突然、「ハッ!」と気が付いた。 「そうか! 親孝行は“今日一日”だけなんだ。」
私は無明の迷いから覚めた。 そして、先生のお宅の方を向いて合掌した。 夕食後のことである。
私は妻の両親を前にして、話を切り出した。「この家に来て、妻の手伝いをして下さるのは、
いつも、感謝しています。しかし、世間体というものがあります。義兄さん達の顔をつぶすことは
したくありませんので…申し訳ありませんが、明日帰ってください」といった。
妻の両親は言葉もなく、うつむいたままだった。妻はいたたまれず、涙を隠すようにして台所に走った。
翌日、両親は荷物をまとめ、帰り支度を始めた。私はわざと「どこへお出かけですか?」とたずねる。
「いや、昨夜、帰ってほしいと言われたから…」という。 「ですから、“明日”帰って下さい。
今日ではありませんよ」というと、しばらく、両親は私の言葉の意味が分からなかったようだった。

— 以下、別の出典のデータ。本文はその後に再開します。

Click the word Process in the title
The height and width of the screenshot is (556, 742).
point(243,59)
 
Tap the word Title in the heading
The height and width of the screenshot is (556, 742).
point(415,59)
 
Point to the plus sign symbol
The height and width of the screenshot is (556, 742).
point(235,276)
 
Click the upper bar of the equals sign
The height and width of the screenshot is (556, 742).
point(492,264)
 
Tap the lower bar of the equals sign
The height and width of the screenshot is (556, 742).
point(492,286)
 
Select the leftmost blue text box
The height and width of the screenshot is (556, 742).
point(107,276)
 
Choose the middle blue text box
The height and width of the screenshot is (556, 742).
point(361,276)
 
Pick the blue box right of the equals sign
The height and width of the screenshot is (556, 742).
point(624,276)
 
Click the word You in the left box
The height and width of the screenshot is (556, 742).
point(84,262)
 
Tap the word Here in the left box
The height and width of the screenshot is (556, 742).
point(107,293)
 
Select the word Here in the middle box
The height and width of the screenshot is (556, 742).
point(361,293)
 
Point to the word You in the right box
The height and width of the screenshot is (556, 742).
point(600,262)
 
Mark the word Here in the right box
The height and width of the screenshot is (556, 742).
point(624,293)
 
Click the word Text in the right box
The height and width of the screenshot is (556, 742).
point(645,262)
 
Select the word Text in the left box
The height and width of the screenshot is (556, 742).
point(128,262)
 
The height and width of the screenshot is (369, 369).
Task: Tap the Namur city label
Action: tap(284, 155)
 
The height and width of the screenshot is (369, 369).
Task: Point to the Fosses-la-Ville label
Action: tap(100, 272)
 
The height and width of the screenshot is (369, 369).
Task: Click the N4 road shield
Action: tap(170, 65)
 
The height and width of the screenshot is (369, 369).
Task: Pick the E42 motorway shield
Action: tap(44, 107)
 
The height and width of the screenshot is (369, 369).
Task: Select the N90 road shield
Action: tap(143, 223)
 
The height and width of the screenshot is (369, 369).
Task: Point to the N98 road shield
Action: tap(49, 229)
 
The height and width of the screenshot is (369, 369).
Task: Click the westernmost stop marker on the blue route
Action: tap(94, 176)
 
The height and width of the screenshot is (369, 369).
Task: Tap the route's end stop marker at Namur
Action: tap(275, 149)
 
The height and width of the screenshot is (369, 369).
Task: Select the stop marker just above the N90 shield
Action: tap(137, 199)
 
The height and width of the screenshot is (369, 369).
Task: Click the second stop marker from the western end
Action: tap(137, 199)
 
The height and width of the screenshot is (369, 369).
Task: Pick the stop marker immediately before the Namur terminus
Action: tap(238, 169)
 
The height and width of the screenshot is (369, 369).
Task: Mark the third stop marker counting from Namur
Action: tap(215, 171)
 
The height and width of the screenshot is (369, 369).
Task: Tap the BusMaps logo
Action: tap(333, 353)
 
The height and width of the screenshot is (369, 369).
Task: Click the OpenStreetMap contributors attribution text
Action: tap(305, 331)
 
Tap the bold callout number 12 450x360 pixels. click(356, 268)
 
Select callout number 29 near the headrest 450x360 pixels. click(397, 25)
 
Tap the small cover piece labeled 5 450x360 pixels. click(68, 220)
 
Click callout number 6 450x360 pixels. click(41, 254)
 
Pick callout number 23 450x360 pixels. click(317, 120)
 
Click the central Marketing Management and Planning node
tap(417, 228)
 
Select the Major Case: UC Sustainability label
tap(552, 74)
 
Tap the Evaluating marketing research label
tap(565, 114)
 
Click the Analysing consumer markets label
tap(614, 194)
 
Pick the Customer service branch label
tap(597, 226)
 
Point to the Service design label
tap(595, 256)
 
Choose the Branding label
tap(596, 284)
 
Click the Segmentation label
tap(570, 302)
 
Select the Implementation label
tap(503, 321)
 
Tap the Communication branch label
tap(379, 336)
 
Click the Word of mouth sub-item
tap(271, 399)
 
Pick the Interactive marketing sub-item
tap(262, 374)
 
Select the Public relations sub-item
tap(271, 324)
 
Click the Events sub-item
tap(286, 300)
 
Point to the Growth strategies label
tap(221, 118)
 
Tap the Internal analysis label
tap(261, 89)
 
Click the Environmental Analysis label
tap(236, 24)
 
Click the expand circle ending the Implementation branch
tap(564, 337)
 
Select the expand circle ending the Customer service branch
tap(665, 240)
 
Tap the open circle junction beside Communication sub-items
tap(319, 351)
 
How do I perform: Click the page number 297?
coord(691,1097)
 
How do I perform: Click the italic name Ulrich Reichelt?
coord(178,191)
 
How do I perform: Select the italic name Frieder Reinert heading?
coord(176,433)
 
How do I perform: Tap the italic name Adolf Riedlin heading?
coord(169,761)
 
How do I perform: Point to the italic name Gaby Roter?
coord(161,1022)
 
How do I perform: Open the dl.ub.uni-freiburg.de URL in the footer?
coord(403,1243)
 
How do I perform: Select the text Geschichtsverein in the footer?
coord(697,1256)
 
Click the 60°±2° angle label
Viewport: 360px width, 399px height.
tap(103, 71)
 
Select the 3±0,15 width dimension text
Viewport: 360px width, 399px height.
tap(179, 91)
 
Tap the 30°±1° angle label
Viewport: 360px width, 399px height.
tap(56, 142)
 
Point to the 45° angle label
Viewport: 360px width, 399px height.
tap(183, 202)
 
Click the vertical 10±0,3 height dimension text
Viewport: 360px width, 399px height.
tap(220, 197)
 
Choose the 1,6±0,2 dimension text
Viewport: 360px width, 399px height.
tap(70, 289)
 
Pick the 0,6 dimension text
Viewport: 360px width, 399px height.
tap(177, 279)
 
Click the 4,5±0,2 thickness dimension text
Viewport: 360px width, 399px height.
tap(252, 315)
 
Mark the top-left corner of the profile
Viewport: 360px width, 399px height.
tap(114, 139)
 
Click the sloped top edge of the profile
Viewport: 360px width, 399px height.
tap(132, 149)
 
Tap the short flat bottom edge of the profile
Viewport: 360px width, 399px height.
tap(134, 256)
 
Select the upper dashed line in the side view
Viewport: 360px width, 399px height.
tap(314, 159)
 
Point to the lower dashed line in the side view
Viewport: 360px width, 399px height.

「“人生は今日一日”なのです。私は親孝行がいくら良いといっても、正直なところ、一生面倒みるのは嫌です。
しかし、今日一日だけは我慢できます。ですから、“今日一日”だけは気楽にして、明日になったら、帰って下さい」
両親と妻は、言葉もなく、涙を流した。 それから「今日一日」が二十年続いた。